Smart diners are not waiting, propelling the rise of places like Boloco, called The Wrap when it opened in 1997, which serves freshly made burritos. The name is supposed to sound Spanish, but comes from the words Boston, local, and company. In Watertown, the little cafe Lo Fat Know Fat, now simply KnowFat!, also opened in 1997 with promises of popular favorites with fewer calories. O'Naturals came to Acton in 2001, started after Stonyfield Farms cofounder Gary Hirshberg couldn't find a place for quick, healthy food while on a family trip.
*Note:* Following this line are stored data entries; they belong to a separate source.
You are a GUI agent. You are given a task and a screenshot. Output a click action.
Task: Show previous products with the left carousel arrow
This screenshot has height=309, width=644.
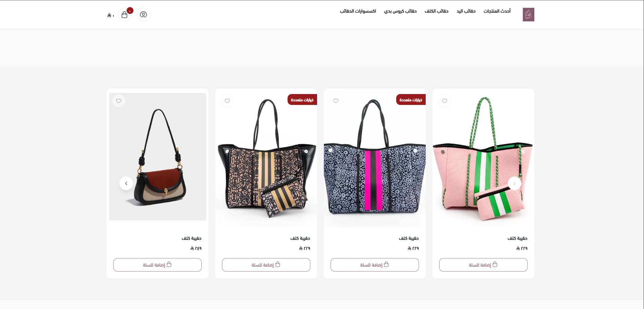(126, 183)
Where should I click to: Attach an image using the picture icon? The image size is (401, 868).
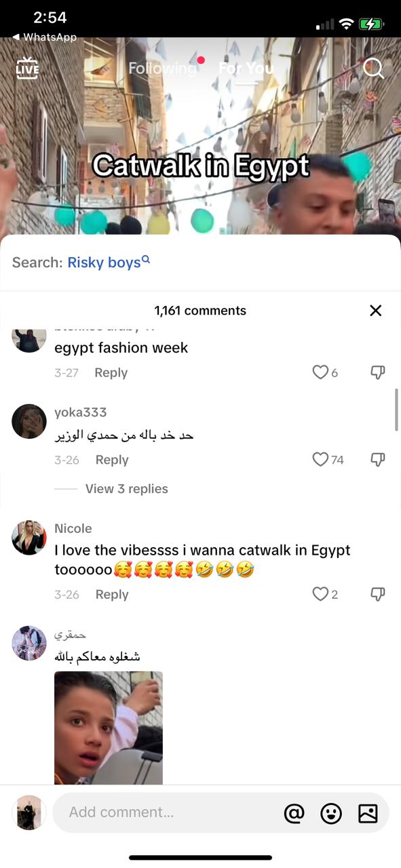[368, 812]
And in 2004, two guys opened b.good on Dartmouth Street, offering burgers, malts, and fries made from scratch.
In a city known for loyalty to locals, Chipotle may be swimming upstream.
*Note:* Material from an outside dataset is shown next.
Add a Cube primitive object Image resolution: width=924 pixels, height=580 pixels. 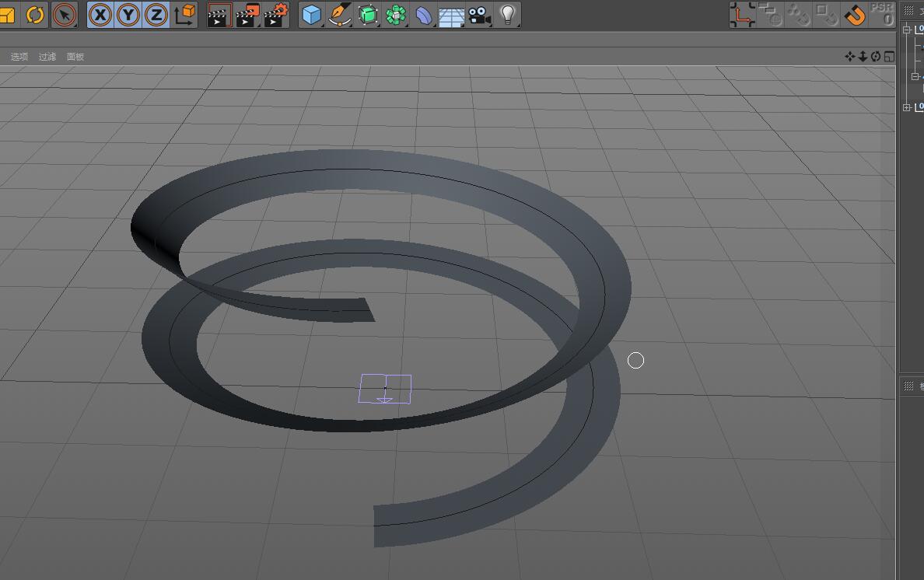311,15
Boloco, which sells burritos in 11 stores in the Boston area and is beginning to franchise out of state, is the closest concept to Chipotle. John Pepper, a Boloco cofounder with Adam Liebman, says they started the business at a time when wraps might be associated with "ultra healthy but not necessarily good tasting." Grilling unusual combinations -- such as terriyaki burrito or a Cajun version -- and no microwaving has proved a winning combination, says Pepper. As far as sales go, he adds, "We've grown eight out of the last nine years.
"Three months ago, we cut out trans fats," says Pepper. Harbar, the company that makes Maria & Ricardo tortillas, worked to develop a whole - wheat and a flour wrap without the artificial fats for the chain.
The newest store in Medford, near Tufts University, opened three weeks ago, and the building materials are green, Pepper says, with counter tops made from recycled materials and other environmental innovations. But the major concern is the same as at any fast - food joint: "The hardest part about our business is that customers are kind of time-starved," he says. That means getting Boloco burritos out fast, all 30,000 each week. He says his enterprise offers more than twice the ingredients similar spots do.
When Hirshberg of Stonyfield and Mac McCabe started O'Naturals, " No one really wanted to take on fast food," says McCabe. "So we did." There's no question there's a demand, he says. The company has other locations in Portland and Falmouth, Maine. McCabe is especially tickled about their newest outlet in a health club in Wichita, Kan., where a strip of highway has more variations on fast food than McCabe had ever seen.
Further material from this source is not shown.